What you should do —
Continue the H. pylori lecture transcript below, starting right after its last sentence.

Document section —
00:01
Let us now officially move in to H. pylori.
00:04
Remember that H. pylori is associated in both types of peptic ulcer disease.
00:08
It's a gram negative, comma shaped bacillus. Fecal-oral transmission.
00:14
Prevalence increases with age. 50% infection among the general population greater than 60.
00:21
Extremely common. High prevalence in developing countries, much more so.
00:26
Risk factors include low socio-economic status, increased population, institutionalization.
00:34
And by institutionalization, we mean that we're talking about a patient
who might have had psychiatric issues therefore committed.
00:42
In those closed quarters, pretty sure that your patient will have H. pylori.
00:48
Look for such history in your patient.
00:51
Comma-shaped organism, flagellated.
00:55
It has urease activity so that it can then take the urea, produce the ammonia to protect itself.
01:03
Serology. IgG antibody always remains positive after eradication because this is long-term. IgG.
01:12
Urea breath test is important for diagnosis. High sensitivity and specificity.
01:18
Stop the PPI therapy because this then allows for the H. pylori to actually thrive.
01:27
Biopsy urease test. Instant result, low cost, but requires gastric tissue.
01:35
There is a stool antigen test useful for documentation of eradication.
01:40
Histology. Highest sensitivity and specificity. Tissue culture.
01:48
Cumbersome, used however for unfortunately, antibiotic resistance is part of reality.
01:55
Cumbersome but useful with refractory.
02:00
The combination antibiotic and anti-secretory agents result in eradication
with the high percentage of your patient.
02:07
And it is that simple to be diligent about getting rid of your H. pylori
so that you prevent perhaps cancers from taking place.

Supplied data —

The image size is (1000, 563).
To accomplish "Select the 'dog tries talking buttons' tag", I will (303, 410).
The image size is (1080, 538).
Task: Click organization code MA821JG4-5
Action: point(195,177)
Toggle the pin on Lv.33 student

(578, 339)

Reply —
02:16
Metronidazole seems to be increasing with resistance.
02:19
Re-infection is always a possibility.
02:23
Not recommended for asymptomatic patients.
02:27
Now, briefly just management with antibiotics.
02:31
Bismuth, metronidazole, tetracycline, PPIs.
02:38
We have Lansoprazole plus Amox or amoxicillin, plus clarithromycin.
02:46
This is known as your PrevPac and the most widely used.
02:50
Please be familiar with one of these regimens
or actually both of these regimens so that you eradicate your H. pylori effectively.
03:01
Associated disease with H. pylori. Both duodenal and gastric ulcers.
03:07
The type of what's known as your chronic atrophic gastritis, chronic atrophic gastritis.
03:18
A Helicobacter will give rise to Type B type of chronic atrophic gastritis.
03:27
The gastric primary adenocarcinoma that you're worried about specifically with H. pylori
is called the intestinal type, not the diffuse.
03:37
So whenever you hear about signet-ring cells that are found in the ovaries,
hematogenous metastasis of, that's a diffuse type of gastric adenocarcinoma.
03:49
With H. pylori, it will be the intestinal type and it will almost never move.
03:55
Another type of major, major GI cancer that H. pylori is associated with.
04:03
Hence, these two bullet points are huge for you and every form of medicine.
04:09
If you're able to properly get rid of the H. pylori,
you might actually treat and prevent these two major cancers from developing.
04:19
The intestinal type of primary gastric adenocarcinoma number one.
04:23
And number two, we have a lymphoma called the mucosa associated lymphoid tissue-oma.
04:29
It's a lymphoma. Keep that separate from adenocarcinoma.
04:34
Two completely separate different types of cancers that H. pylori very much associated with.